Extract every line of the listing below word for word, omitting the pictures.

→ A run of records

+--

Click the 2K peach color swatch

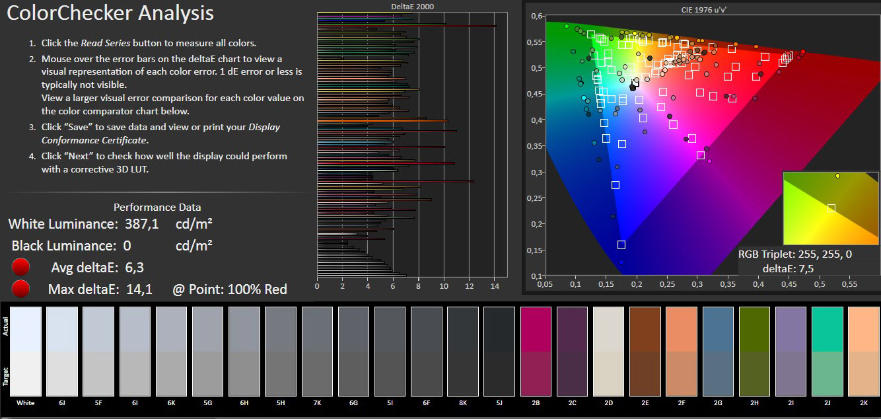click(864, 351)
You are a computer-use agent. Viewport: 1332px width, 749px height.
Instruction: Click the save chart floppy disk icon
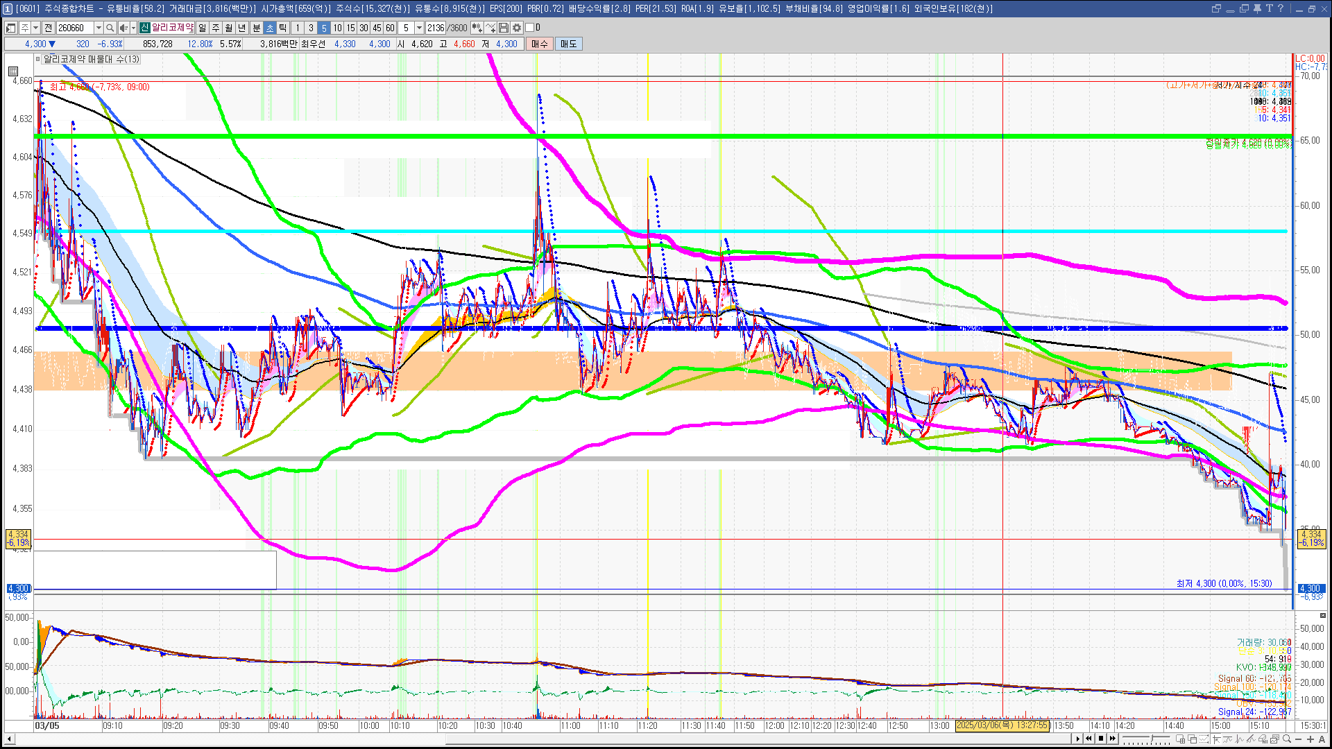pyautogui.click(x=504, y=28)
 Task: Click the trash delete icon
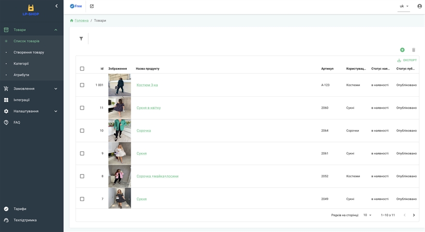tap(413, 50)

+--

→ Reply
Click the 2K peach color swatch

click(864, 351)
You are a computer-use agent. Viewport: 1332px width, 749px height.
Instruction: Click the save chart floppy disk icon
pyautogui.click(x=504, y=28)
 Task: Click the trash delete icon
tap(413, 50)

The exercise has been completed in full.